Megan McLaughlin, a senior English major from Allen, Texas, agreed, saying, “The event fostered my academic drive because it was a welcoming experience that encouraged learning and striving to continue after my career.”
McLaughlin presented Scope, Ouachita’s student-produced literary journal that compiles academic papers, stories, poems and art work by members of the Ouachita community.
“We got such a great response at the convention, we are looking forward to submitting Scope to journal competitions,” said McLaughlin, who serves as editor of the publication.
Marissa Thornberry, a senior English major from Mabelvale, Ark., expressed how the mission of the convention as a “celebration of love of language and literature” was evident. She said, “I valued the fact that we got to be surrounded by so many people who shared the same passion for writing.

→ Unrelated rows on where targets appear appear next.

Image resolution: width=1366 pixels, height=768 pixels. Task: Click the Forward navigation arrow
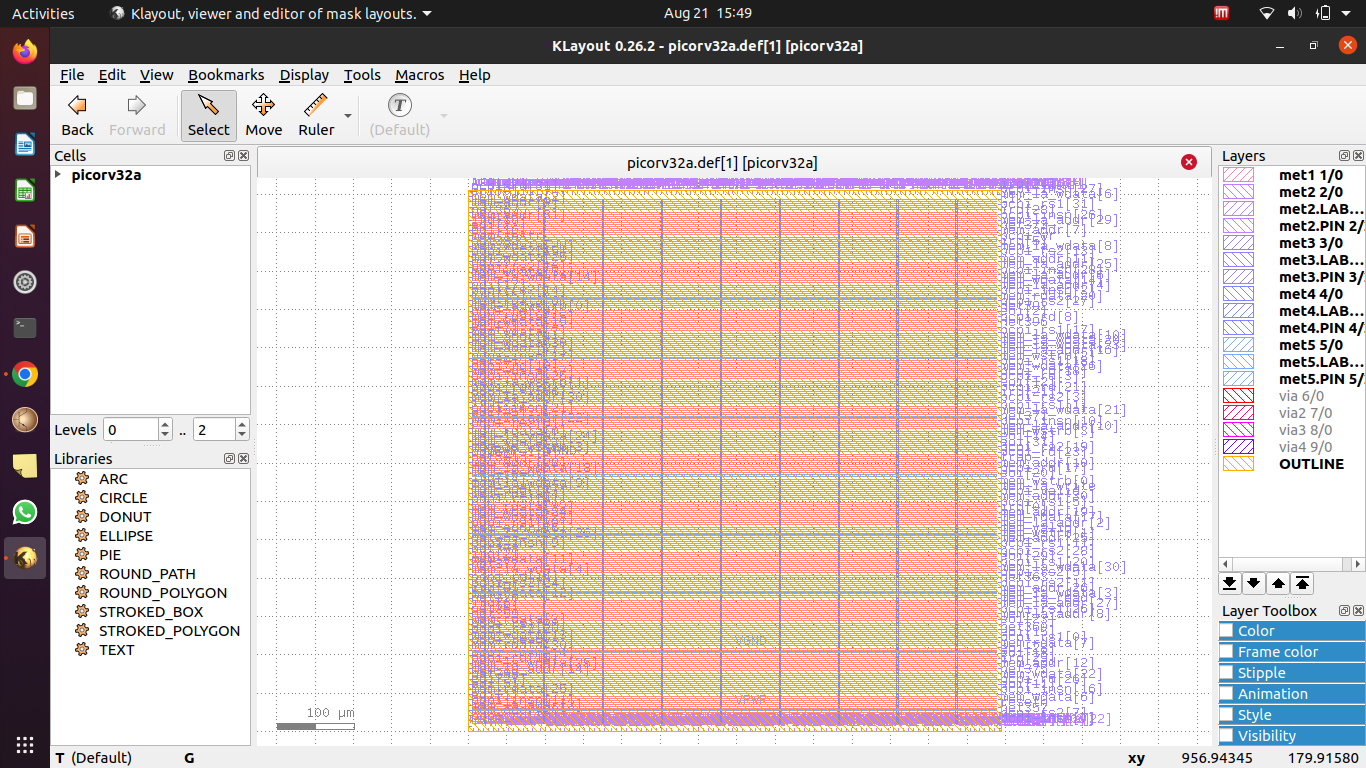(x=137, y=113)
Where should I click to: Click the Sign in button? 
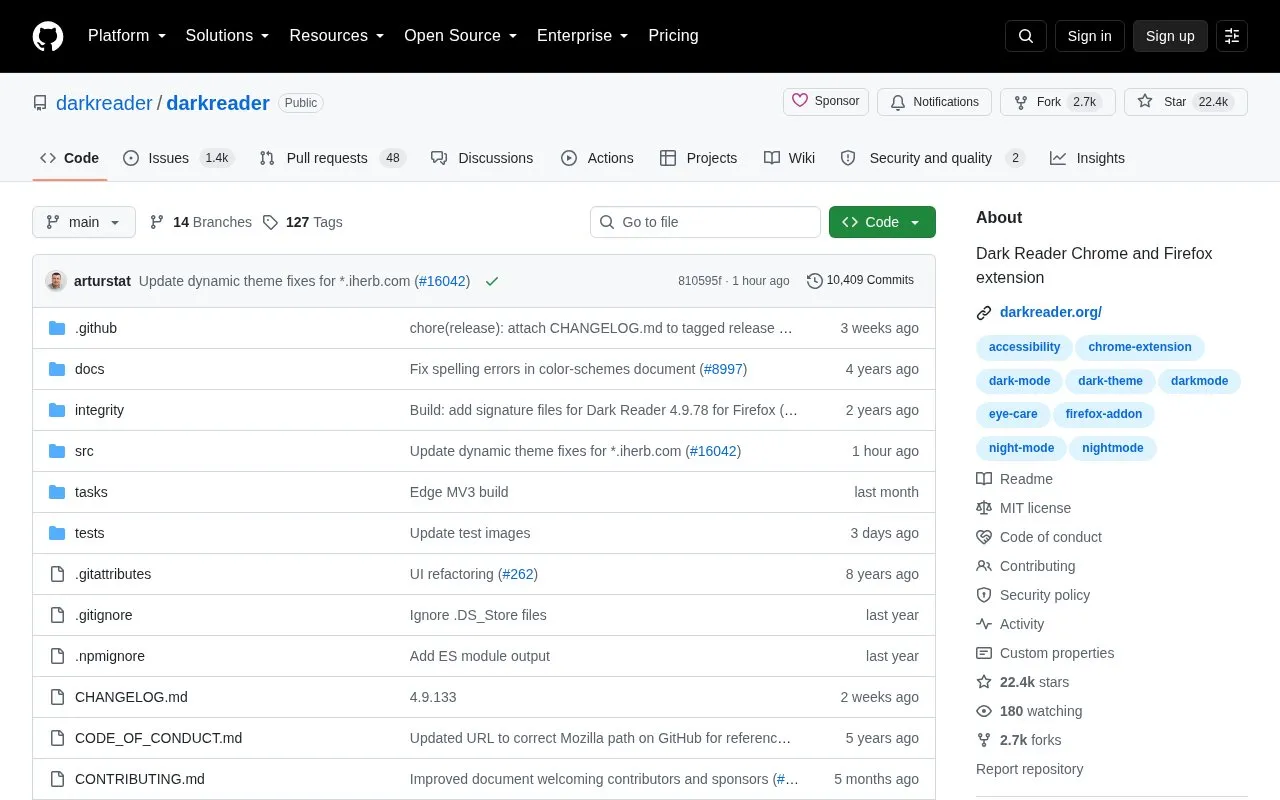click(1090, 36)
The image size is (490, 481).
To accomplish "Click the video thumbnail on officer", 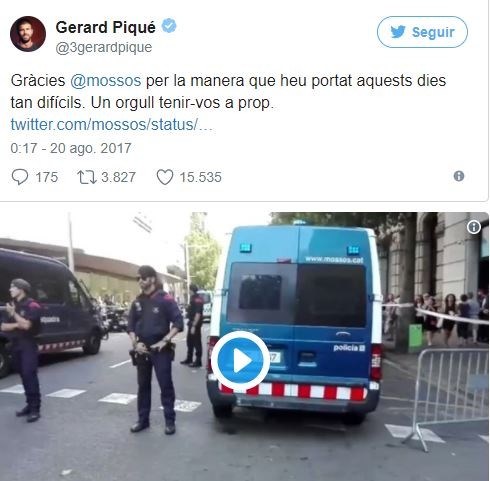I will coord(154,350).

It was clear that everyone was in their niche of what ‘language’ they spoke, and we all learned from one another.”
Thornberry presented her paper, “Interpreting the In Between: Boundaries in The Open Boat,” in which she identified naturalist patterns in the short stories of author Stephen Crane. Her paper was presented in the “Through a Lens, Darkly” session, which illustrated ambiguity and crossing borders.
Aaron Hill, a sophomore English major from Benton, Ark., served as chair for the “Through a Lens, Darkly” session. He noted that the conference “really brought the study of English to life for me because I got to connect with other English majors from across the nation and around the globe.”
In addition to having the opportunity to polish his presentation skills, Shelby Spears, a junior English major from El Dorado, Ark., noted that the experience “really helped me get to know the other English majors from OBU who went, let me experience a new culture and see some amazing sights.” Spears presented his paper, “Shakespeare and Petrarch,” in the Gendered Shakespeare session.